La Ville de Rome tient depuis peu les rênes en matière de culture et de patrimoine, ce qui fait rêver le maire de Québec Régis Labeaume, qui profitera du prochain renouvellement du pacte fiscal avec Québec, dans deux ans, pour revendiquer à son tour le statut de «cité État».

«Le concept Rome Capitale, j'adore [...], a lancé M. Labeaume au sortir de sa rencontre avec Dino Gasperini, assesseur de la Ville de Rome et maire adjoint (deputy mayor) de l'arrondissement historique de Rome.

Nous, on est une capitale et une ville patrimoniale. Alors, j'aimerais qu'on puisse se gouverner.»

Son nouveau statut de Rome Capitale permettra à la célèbre ville, après 20 ans de négociations avec le gouvernement, de gérer ses règles d'urbanisme.

Elle a obtenu du gouvernement la gestion et les budgets de plusieurs éléments du patrimoine, en plus de se voir attribuer 50 millions d'euros par année pour réaliser différents projets.

Pour M. Labeaume, cette avancée de Rome en la matière constitue une preuve de plus qu'on assiste à un retour, dans le monde, du concept de «cité État», tel que l'avait jadis imaginé Aristote pour Athènes. Un concept où les villes se voient transférer plus de pouvoirs. «Je pense qu'on doit revenir à ça», a-t-il soutenu.

«C'est un statut que j'envie, a souligné le maire de Québec. J'aimerais que nos règles, on les gère dans notre ville, encore plus dans une ville patrimoniale. C'est ce que fait Rome dans le fond [...] Plus que ça, elle obtient en plus les budgets culturels.»

Le maire entend toutefois se montrer patient. Comme le contexte ne s'y prête pas actuellement, il attendra en 2013 pour exposer ses positions en détail.
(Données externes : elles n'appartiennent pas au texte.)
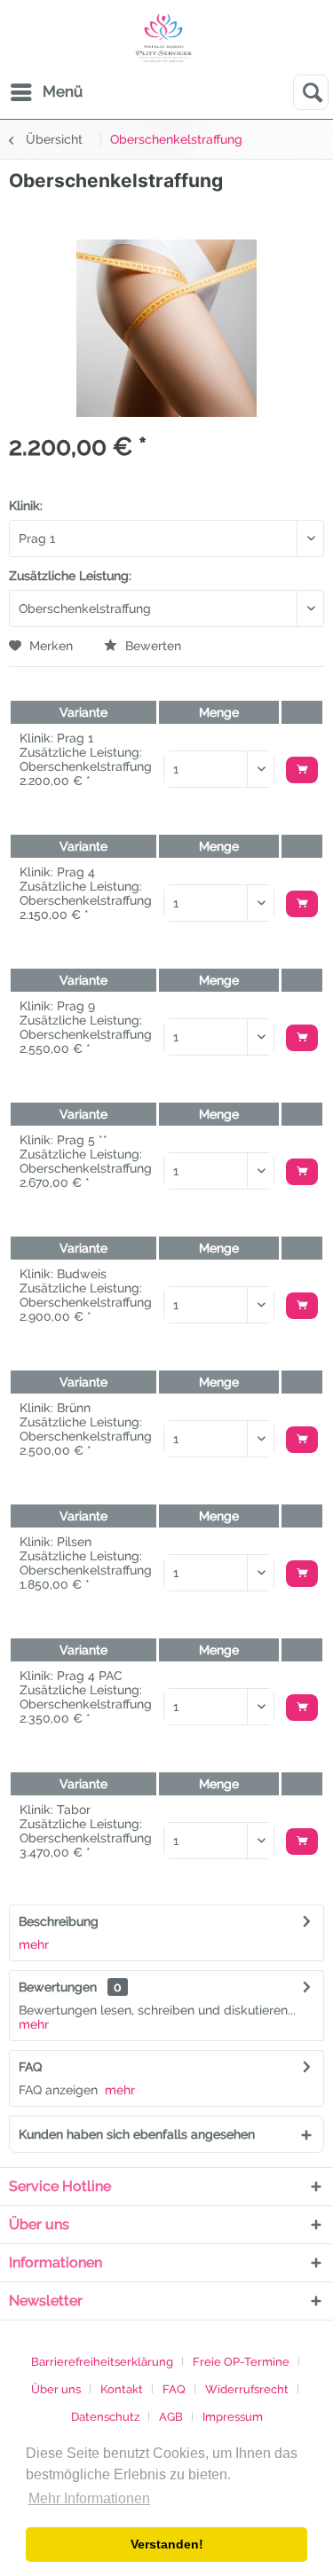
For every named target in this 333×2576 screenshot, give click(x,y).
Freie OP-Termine (241, 2361)
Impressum (232, 2416)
«Le problème qu'on a, c'est qu'avec les problèmes de malversation dans les villes [...], c'est à peu près le pire moment», a-t-il dit.

Les revendications du maire Labeaume ont fait sourire le ministre des Affaire municipales, Laurent Lessard. Sans vouloir s'avancer, ce dernier affirme qu'il rencontrera sans doute le maire à son retour.